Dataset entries
start

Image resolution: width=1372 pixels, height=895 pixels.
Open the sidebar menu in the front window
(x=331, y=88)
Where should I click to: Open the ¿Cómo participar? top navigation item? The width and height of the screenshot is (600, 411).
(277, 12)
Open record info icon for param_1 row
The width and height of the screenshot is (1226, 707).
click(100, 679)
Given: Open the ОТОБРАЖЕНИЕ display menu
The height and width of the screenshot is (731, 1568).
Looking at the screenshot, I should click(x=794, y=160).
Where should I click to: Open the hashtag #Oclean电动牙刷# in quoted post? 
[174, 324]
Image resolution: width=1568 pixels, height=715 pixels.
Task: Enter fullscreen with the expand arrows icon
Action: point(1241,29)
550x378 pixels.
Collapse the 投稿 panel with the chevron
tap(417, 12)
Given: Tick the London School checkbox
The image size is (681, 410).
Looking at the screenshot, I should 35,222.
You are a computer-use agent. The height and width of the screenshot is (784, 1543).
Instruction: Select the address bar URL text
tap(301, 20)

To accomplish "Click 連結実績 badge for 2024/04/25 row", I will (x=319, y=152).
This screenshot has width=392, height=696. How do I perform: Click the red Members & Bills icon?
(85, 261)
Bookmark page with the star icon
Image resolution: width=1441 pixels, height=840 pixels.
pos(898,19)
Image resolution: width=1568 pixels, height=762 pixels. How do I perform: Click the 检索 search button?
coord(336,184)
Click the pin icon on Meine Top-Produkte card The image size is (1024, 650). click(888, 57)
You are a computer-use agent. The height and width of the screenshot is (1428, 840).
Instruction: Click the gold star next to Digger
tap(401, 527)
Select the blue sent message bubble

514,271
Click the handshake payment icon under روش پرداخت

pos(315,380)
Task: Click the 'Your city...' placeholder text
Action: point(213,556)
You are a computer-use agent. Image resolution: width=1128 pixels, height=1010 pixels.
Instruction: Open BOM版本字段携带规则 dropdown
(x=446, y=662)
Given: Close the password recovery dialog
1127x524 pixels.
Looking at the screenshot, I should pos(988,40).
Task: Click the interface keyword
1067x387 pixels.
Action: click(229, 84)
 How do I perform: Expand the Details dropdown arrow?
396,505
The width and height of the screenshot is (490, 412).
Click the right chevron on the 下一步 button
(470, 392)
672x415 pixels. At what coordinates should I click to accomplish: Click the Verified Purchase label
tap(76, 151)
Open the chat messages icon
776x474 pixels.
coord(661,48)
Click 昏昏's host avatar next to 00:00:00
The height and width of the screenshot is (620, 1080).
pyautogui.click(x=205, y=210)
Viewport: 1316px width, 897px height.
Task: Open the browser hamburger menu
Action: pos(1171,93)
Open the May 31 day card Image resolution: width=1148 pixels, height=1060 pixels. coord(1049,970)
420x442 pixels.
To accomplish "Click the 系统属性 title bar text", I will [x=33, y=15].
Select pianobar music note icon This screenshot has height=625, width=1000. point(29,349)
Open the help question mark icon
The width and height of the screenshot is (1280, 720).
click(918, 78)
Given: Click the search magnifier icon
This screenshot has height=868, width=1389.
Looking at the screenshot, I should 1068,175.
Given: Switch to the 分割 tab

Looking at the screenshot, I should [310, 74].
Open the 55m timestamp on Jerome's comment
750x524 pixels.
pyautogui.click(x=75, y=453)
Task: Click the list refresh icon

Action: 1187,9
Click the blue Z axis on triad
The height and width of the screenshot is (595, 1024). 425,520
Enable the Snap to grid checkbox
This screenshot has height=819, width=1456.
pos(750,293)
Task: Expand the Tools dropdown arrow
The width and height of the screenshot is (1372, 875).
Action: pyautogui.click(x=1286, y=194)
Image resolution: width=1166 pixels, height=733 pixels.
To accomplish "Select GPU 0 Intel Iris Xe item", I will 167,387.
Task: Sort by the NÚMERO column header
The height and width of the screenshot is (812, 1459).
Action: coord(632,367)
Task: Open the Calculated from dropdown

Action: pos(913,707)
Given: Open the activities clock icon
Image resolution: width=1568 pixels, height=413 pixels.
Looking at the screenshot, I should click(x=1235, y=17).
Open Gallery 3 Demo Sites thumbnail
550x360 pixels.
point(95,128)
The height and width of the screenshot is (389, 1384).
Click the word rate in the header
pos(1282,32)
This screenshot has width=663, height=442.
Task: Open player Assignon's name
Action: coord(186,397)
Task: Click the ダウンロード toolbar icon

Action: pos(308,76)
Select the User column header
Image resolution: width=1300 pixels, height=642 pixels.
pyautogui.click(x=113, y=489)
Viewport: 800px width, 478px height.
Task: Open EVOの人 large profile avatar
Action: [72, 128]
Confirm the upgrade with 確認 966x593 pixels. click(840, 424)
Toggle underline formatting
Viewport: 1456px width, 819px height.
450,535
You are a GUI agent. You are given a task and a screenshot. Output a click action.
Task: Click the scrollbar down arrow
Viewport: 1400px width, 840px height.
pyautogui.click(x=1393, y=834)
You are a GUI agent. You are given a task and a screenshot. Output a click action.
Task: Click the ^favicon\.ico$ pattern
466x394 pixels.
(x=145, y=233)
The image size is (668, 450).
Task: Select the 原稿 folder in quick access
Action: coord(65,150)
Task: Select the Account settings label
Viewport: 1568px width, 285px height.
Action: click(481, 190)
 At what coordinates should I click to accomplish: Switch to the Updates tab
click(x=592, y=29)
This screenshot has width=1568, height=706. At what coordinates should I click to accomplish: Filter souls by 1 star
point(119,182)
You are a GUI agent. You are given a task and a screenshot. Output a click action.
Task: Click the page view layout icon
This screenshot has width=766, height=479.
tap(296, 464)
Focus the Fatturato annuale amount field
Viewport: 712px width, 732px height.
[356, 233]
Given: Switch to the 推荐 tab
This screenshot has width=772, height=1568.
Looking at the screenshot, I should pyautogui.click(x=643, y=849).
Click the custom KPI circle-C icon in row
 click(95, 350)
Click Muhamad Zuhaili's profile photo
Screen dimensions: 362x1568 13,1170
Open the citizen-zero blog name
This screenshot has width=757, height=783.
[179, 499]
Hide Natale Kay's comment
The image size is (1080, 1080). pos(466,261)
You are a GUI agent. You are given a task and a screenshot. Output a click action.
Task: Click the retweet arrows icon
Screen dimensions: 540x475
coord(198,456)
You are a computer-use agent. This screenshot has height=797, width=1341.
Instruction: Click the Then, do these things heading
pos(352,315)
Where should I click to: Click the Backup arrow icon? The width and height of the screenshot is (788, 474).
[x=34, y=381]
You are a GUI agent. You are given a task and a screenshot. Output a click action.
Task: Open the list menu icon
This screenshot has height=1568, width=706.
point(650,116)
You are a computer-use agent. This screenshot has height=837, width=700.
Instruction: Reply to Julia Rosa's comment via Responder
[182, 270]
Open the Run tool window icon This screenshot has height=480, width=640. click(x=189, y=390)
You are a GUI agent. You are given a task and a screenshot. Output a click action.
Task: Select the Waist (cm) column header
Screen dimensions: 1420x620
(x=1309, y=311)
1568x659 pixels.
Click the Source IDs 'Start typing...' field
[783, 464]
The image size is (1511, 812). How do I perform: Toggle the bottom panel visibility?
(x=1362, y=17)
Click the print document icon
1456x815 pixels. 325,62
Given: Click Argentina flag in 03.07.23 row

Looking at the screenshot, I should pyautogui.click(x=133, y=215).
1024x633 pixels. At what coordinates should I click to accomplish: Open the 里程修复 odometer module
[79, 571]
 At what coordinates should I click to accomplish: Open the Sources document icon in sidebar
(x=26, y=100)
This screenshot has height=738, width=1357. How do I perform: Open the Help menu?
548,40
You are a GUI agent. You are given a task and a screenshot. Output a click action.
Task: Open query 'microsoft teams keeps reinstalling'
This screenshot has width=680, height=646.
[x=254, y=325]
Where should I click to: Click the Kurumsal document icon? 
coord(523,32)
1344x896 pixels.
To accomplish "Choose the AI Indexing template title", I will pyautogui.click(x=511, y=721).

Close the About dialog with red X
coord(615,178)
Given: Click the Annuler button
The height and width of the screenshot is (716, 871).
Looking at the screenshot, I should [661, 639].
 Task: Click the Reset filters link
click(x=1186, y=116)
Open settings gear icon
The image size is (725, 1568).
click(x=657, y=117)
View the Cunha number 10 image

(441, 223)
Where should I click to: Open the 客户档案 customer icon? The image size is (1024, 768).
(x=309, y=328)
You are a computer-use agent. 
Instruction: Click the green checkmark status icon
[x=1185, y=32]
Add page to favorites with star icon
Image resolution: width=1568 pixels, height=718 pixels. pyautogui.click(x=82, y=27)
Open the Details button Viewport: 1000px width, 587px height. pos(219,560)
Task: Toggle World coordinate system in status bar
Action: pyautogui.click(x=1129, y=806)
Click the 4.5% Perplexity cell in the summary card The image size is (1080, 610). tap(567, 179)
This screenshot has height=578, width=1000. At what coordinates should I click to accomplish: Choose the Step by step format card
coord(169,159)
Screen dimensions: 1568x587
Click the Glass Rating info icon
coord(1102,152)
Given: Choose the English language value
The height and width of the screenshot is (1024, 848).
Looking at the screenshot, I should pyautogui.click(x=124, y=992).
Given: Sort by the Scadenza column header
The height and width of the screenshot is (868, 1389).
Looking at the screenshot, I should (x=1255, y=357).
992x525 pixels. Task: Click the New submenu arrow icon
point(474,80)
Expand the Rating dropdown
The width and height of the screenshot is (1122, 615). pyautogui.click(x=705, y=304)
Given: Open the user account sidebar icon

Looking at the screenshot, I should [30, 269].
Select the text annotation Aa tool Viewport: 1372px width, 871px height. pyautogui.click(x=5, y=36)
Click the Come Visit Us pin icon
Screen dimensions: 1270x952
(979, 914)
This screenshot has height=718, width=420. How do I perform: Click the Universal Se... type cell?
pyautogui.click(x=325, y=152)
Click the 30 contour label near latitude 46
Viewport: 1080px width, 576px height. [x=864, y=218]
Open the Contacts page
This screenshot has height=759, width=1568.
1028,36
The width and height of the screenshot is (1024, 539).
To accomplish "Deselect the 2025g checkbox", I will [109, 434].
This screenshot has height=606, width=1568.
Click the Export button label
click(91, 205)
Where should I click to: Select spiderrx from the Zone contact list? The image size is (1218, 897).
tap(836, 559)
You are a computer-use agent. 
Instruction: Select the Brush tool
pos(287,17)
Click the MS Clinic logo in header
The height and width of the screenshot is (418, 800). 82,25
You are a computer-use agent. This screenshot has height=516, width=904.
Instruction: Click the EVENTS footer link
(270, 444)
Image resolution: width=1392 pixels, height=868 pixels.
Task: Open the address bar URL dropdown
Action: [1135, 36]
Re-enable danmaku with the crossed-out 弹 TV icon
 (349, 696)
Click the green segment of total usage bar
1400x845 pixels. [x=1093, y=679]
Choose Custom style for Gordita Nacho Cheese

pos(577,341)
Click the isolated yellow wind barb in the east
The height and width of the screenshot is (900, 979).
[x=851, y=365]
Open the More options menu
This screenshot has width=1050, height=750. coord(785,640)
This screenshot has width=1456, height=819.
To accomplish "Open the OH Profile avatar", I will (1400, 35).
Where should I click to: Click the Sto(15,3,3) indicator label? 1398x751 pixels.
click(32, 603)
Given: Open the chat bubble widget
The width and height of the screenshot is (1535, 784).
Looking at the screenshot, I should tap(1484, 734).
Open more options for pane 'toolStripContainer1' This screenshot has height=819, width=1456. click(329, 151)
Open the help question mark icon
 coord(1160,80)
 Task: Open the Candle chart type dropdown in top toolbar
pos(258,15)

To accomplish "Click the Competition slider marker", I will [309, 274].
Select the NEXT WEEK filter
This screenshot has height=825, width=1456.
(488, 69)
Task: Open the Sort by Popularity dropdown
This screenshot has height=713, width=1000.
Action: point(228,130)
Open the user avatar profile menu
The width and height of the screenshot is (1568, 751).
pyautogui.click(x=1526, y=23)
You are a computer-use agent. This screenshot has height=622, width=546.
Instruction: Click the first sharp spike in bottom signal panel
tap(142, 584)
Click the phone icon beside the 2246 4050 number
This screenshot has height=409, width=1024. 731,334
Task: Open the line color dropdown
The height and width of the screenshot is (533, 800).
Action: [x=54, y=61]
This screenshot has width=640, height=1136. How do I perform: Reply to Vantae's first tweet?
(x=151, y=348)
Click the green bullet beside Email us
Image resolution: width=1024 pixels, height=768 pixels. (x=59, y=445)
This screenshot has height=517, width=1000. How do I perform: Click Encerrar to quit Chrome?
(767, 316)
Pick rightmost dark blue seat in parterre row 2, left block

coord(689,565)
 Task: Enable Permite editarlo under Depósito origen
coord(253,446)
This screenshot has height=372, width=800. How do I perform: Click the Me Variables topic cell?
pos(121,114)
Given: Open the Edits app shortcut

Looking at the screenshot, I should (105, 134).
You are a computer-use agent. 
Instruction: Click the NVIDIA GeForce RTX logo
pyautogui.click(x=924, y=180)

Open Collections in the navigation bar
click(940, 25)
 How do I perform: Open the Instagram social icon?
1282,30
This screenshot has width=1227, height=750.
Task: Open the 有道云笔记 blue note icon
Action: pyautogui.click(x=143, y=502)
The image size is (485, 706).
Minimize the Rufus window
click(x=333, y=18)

end

* Written instruction *
Convert everything from the line containing "Given: Click the search magnifier icon" down to the line containing "Action: 1187,9" into a JSON list of strings, one string per line, leaving out blank lines.

* Solution *
[
  "Given: Click the search magnifier icon",
  "This screenshot has height=868, width=1389.",
  "Looking at the screenshot, I should 1068,175.",
  "Given: Switch to the 分割 tab",
  "Looking at the screenshot, I should [310, 74].",
  "Open the 55m timestamp on Jerome's comment",
  "750x524 pixels.",
  "pyautogui.click(x=75, y=453)",
  "Task: Click the list refresh icon",
  "Action: 1187,9"
]